2006年8月17日(木)「しんぶん赤旗」
日米安保戦略会議
米側から注文次つぎ
インド洋監視・軍事機密保護…
日米の軍事産業界が後援する日米安全保障戦略会議が九日から十一日まで三日間、東京都千代田区のホテルで開かれ、米側から「海上自衛隊P3Cによるインド洋の海洋監視活動を」「ミサイル防衛共同開発を円滑に進めるため機密漏洩(ろうえい)防止の軍事秘密一般保全協定(GSOMIA=ジーソミア)の早期締結を」などと矢継ぎ早の注文がつきつけられました。
新ガイドラインも
日米安保戦略会議は安全保障議員協議会(会長・瓦力元防衛庁長官)、米ヘリテージ財団などの主催。八回目の今回は「新QDR(二〇〇六年版四年ごとの米国国防計画の見直し)戦略と日米同盟への期待」がテーマでした。米側からコーエン元国防長官ら、日本側から自民党の久間章生総務会長ら防衛庁長官経験者ほか民主党の前原誠司前代表らが出席し、米新戦略に対応した日米同盟強化の方向が議論されました。
コーエン元長官は同盟国のいっそうの寄与を求める新QDR戦略を踏まえて「新たなるアジェンダ(課題)が日米防衛協力において必要だ」として、現行の「日米防衛協力ガイドライン」の改定が必要との認識を示しました。
コーエン元長官は、日米間のミサイル防衛をめぐる共同開発プロジェクトが今年からスタートしたことを高く評価したうえで「(日米において)法律的、制度的な形で現状変更が必要。それは軍事機密を保護していく取り組みだ」と強調。日米間で軍事秘密一般保全協定の早期締結と日本国内法による軍事機密漏洩防止策を求めました。

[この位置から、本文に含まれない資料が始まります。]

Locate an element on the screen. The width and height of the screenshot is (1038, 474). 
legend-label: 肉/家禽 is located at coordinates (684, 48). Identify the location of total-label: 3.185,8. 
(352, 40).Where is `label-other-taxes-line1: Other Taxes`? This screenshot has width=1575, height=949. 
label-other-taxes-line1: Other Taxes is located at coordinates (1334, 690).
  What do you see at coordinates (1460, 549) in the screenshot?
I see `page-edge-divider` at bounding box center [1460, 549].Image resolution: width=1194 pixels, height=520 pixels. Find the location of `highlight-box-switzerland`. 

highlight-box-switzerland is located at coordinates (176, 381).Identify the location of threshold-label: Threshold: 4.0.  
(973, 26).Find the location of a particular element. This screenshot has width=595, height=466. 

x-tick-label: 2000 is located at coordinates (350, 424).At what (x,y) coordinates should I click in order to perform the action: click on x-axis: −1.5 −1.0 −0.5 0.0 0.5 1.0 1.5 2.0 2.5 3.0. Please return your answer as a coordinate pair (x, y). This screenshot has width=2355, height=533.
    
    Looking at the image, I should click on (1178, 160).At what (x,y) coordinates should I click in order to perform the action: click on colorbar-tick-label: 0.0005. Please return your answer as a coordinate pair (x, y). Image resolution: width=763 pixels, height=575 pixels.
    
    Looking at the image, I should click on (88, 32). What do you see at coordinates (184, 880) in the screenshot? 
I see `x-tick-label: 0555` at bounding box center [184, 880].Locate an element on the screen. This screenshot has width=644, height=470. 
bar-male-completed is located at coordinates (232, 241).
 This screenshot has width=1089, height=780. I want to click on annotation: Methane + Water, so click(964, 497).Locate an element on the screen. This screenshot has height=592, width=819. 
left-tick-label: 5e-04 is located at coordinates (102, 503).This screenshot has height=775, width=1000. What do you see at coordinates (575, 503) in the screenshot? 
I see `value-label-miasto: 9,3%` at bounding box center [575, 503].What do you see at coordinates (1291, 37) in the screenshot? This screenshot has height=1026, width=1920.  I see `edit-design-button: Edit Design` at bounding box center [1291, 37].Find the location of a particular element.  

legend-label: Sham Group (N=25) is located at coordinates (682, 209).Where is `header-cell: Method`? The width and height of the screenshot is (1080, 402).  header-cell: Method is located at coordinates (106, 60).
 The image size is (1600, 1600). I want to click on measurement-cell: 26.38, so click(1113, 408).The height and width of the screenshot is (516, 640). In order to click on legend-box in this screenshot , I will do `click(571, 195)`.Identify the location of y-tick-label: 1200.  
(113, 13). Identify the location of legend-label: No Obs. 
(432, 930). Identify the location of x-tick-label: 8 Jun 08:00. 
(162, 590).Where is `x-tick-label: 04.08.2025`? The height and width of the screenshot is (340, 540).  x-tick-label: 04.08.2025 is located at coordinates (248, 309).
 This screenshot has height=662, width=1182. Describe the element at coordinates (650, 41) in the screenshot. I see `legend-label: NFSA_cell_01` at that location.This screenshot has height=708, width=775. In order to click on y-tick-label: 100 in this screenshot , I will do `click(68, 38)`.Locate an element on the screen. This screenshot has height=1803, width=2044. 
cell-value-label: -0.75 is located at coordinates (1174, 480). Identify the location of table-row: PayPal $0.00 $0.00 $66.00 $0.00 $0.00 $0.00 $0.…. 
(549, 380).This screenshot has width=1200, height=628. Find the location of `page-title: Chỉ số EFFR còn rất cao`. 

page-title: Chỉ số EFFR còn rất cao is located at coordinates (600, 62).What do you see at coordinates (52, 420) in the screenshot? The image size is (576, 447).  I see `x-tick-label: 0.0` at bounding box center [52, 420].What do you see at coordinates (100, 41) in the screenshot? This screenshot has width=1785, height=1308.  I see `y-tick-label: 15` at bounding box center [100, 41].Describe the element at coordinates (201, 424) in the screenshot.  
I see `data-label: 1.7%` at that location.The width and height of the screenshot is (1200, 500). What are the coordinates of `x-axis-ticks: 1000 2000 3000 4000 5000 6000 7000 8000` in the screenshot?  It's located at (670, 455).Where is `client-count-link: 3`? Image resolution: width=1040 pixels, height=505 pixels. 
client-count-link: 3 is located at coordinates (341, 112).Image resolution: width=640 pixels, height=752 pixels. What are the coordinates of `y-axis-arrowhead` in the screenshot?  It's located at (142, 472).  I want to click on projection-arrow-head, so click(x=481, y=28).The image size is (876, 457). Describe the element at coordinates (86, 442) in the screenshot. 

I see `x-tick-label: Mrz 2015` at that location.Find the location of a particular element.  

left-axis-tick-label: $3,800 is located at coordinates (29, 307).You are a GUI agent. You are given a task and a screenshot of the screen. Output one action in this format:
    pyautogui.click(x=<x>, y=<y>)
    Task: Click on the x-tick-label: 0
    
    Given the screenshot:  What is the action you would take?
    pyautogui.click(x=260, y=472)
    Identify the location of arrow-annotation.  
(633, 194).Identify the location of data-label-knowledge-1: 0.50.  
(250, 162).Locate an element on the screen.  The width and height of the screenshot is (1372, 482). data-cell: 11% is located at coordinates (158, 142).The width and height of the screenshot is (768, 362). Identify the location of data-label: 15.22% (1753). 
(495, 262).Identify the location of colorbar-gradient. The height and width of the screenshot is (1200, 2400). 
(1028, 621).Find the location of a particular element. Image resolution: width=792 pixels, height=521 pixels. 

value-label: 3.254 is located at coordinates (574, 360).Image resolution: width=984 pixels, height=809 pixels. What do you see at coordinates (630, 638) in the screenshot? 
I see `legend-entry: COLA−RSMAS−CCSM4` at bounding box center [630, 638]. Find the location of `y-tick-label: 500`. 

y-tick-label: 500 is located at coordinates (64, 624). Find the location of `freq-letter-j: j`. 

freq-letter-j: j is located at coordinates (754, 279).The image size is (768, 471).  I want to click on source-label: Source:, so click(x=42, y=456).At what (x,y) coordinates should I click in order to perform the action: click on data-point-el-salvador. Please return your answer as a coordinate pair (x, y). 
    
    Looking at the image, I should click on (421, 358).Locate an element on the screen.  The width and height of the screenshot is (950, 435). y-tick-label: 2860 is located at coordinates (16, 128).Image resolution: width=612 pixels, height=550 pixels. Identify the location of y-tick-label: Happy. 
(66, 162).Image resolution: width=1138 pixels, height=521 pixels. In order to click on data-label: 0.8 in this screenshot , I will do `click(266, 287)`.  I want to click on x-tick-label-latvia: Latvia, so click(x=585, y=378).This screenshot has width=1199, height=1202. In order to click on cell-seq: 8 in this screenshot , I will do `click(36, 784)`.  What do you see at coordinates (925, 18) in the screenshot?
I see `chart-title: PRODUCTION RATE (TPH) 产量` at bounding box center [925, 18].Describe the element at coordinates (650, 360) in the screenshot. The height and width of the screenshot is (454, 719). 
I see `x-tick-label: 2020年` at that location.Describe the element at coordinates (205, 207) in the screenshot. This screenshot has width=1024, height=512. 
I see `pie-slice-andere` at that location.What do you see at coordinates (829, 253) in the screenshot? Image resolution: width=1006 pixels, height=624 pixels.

ジム・アワー元国防総省日本部長は「新QDRでは英国、豪州は『特に親しい同盟国』としているが日本はそのなかに入ってない。日本が『普通の国家』ではないからだ」と指摘し、日本が同盟国として軍事面における憲法上の制約を一掃するよう求めました。
自民・民主が呼応
久間総務会長は今後の防衛政策のとるべき方向として、最先端軍事技術の追求、情報収集能力の向上、米国とのGSOMIA締結による機密情報管理体制の強化などを提言しました。
民主党の松本剛明政調会長は外交安全保障政策における国内の政治状況に触れて「久間先生の話を聞いて全く同感だ。国会に行くとなぜか分かれて議論しなければいけない。国会内は全部ではないが八割から九割は日本と米国の関係を基軸と位置付けて、これを深化させるという認識で、国際協力についても共通する」と自民党との共通認識にある立場を強調しました。
前原前代表も「危機管理、安全保障には与党も野党もない観点から話をしたい」としたうえで、情報能力向上に言及し「アメリカのCIA(中央情報局)、英国のMI6(国家情報部)のような組織を、日本も真剣につくることを政治の議題としていくことが重要だ。同時に機密漏洩防止の仕組み、法制度を整え、罰則強化することが大事だ」と語りました。
日本の産業界兵器産業界を代表した日本経団連の西岡喬副会長(防衛生産委員会委員長)はミサイル防衛技術の日米共同開発のスタートをうけて日米両政府に機密情報保護の取りきめ締結を求めるとともに武器輸出三原則の緩和を要求しました。
会場では例年同様、日米両国の兵器メーカーが弾道弾の模形などを展示し、商談が重ねられました。